= Data for the task =

────────────────────────────────────────

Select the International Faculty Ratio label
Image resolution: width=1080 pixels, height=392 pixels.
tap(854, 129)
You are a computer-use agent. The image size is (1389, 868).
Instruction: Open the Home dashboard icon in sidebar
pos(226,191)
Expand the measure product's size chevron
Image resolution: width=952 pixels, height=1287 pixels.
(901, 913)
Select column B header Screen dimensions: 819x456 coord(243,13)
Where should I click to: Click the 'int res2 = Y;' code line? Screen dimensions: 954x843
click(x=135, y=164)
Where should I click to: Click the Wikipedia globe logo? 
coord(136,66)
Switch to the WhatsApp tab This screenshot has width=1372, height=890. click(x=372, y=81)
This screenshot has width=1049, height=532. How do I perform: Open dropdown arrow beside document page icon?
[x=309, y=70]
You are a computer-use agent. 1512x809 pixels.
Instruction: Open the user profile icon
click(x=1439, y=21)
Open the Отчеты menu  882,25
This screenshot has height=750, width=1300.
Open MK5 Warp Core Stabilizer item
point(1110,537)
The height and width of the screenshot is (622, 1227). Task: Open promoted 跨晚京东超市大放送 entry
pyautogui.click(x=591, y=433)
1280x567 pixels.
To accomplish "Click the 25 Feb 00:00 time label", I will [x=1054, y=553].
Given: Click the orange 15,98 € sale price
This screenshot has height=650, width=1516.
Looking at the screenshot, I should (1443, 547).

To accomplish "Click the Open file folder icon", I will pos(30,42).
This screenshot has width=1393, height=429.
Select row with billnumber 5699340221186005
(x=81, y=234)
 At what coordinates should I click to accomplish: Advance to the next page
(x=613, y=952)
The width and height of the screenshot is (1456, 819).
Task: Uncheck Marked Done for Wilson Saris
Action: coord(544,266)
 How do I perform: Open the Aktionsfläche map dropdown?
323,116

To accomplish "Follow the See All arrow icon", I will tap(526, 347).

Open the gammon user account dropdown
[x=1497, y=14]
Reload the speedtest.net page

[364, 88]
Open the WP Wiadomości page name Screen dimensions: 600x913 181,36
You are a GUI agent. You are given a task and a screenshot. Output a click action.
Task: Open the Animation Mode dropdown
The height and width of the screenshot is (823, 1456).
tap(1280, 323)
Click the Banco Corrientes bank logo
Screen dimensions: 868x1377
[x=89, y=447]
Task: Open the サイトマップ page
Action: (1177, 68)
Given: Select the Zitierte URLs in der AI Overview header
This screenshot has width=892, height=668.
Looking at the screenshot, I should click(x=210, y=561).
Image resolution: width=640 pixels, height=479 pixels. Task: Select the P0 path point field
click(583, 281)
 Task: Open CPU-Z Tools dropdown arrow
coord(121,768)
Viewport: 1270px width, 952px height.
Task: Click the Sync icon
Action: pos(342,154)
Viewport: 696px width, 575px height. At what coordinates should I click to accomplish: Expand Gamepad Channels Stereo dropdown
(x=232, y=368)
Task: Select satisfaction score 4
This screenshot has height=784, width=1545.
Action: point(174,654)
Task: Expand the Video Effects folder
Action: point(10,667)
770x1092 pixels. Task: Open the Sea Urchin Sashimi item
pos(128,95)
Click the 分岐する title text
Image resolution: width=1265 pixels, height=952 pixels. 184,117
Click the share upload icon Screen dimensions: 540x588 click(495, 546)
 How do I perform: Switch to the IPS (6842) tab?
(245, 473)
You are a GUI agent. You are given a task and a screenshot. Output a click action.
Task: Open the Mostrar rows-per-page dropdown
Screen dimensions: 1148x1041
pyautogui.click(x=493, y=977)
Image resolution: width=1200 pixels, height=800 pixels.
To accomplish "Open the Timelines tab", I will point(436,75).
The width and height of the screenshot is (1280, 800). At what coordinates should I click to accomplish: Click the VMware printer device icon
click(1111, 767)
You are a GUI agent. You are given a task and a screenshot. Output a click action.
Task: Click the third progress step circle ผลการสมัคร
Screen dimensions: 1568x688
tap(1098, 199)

────────────────────────────────────────

= Exercise directions =
Copy the listing above line for line, with no changes.

= Written response =
Select the International Faculty Ratio label
Image resolution: width=1080 pixels, height=392 pixels.
tap(854, 129)
You are a computer-use agent. The image size is (1389, 868).
Instruction: Open the Home dashboard icon in sidebar
pos(226,191)
Expand the measure product's size chevron
Image resolution: width=952 pixels, height=1287 pixels.
(901, 913)
Select column B header Screen dimensions: 819x456 coord(243,13)
Where should I click to: Click the 'int res2 = Y;' code line? Screen dimensions: 954x843
click(x=135, y=164)
Where should I click to: Click the Wikipedia globe logo? 
coord(136,66)
Switch to the WhatsApp tab This screenshot has width=1372, height=890. click(x=372, y=81)
This screenshot has width=1049, height=532. How do I perform: Open dropdown arrow beside document page icon?
[x=309, y=70]
You are a computer-use agent. 1512x809 pixels.
Instruction: Open the user profile icon
click(x=1439, y=21)
Open the Отчеты menu  882,25
This screenshot has height=750, width=1300.
Open MK5 Warp Core Stabilizer item
point(1110,537)
The height and width of the screenshot is (622, 1227). Task: Open promoted 跨晚京东超市大放送 entry
pyautogui.click(x=591, y=433)
1280x567 pixels.
To accomplish "Click the 25 Feb 00:00 time label", I will [x=1054, y=553].
Given: Click the orange 15,98 € sale price
This screenshot has height=650, width=1516.
Looking at the screenshot, I should (1443, 547).

To accomplish "Click the Open file folder icon", I will pos(30,42).
This screenshot has width=1393, height=429.
Select row with billnumber 5699340221186005
(x=81, y=234)
 At what coordinates should I click to accomplish: Advance to the next page
(x=613, y=952)
The width and height of the screenshot is (1456, 819).
Task: Uncheck Marked Done for Wilson Saris
Action: coord(544,266)
 How do I perform: Open the Aktionsfläche map dropdown?
323,116

To accomplish "Follow the See All arrow icon", I will tap(526, 347).

Open the gammon user account dropdown
[x=1497, y=14]
Reload the speedtest.net page

[364, 88]
Open the WP Wiadomości page name Screen dimensions: 600x913 181,36
You are a GUI agent. You are given a task and a screenshot. Output a click action.
Task: Open the Animation Mode dropdown
The height and width of the screenshot is (823, 1456).
tap(1280, 323)
Click the Banco Corrientes bank logo
Screen dimensions: 868x1377
[x=89, y=447]
Task: Open the サイトマップ page
Action: (1177, 68)
Given: Select the Zitierte URLs in der AI Overview header
This screenshot has width=892, height=668.
Looking at the screenshot, I should click(x=210, y=561).
Image resolution: width=640 pixels, height=479 pixels. Task: Select the P0 path point field
click(583, 281)
 Task: Open CPU-Z Tools dropdown arrow
coord(121,768)
Viewport: 1270px width, 952px height.
Task: Click the Sync icon
Action: pos(342,154)
Viewport: 696px width, 575px height. At what coordinates should I click to accomplish: Expand Gamepad Channels Stereo dropdown
(x=232, y=368)
Task: Select satisfaction score 4
This screenshot has height=784, width=1545.
Action: point(174,654)
Task: Expand the Video Effects folder
Action: point(10,667)
770x1092 pixels. Task: Open the Sea Urchin Sashimi item
pos(128,95)
Click the 分岐する title text
Image resolution: width=1265 pixels, height=952 pixels. 184,117
Click the share upload icon Screen dimensions: 540x588 click(495, 546)
 How do I perform: Switch to the IPS (6842) tab?
(245, 473)
You are a GUI agent. You are given a task and a screenshot. Output a click action.
Task: Open the Mostrar rows-per-page dropdown
Screen dimensions: 1148x1041
pyautogui.click(x=493, y=977)
Image resolution: width=1200 pixels, height=800 pixels.
To accomplish "Open the Timelines tab", I will point(436,75).
The width and height of the screenshot is (1280, 800). At what coordinates should I click to accomplish: Click the VMware printer device icon
click(1111, 767)
You are a GUI agent. You are given a task and a screenshot. Output a click action.
Task: Click the third progress step circle ผลการสมัคร
Screen dimensions: 1568x688
tap(1098, 199)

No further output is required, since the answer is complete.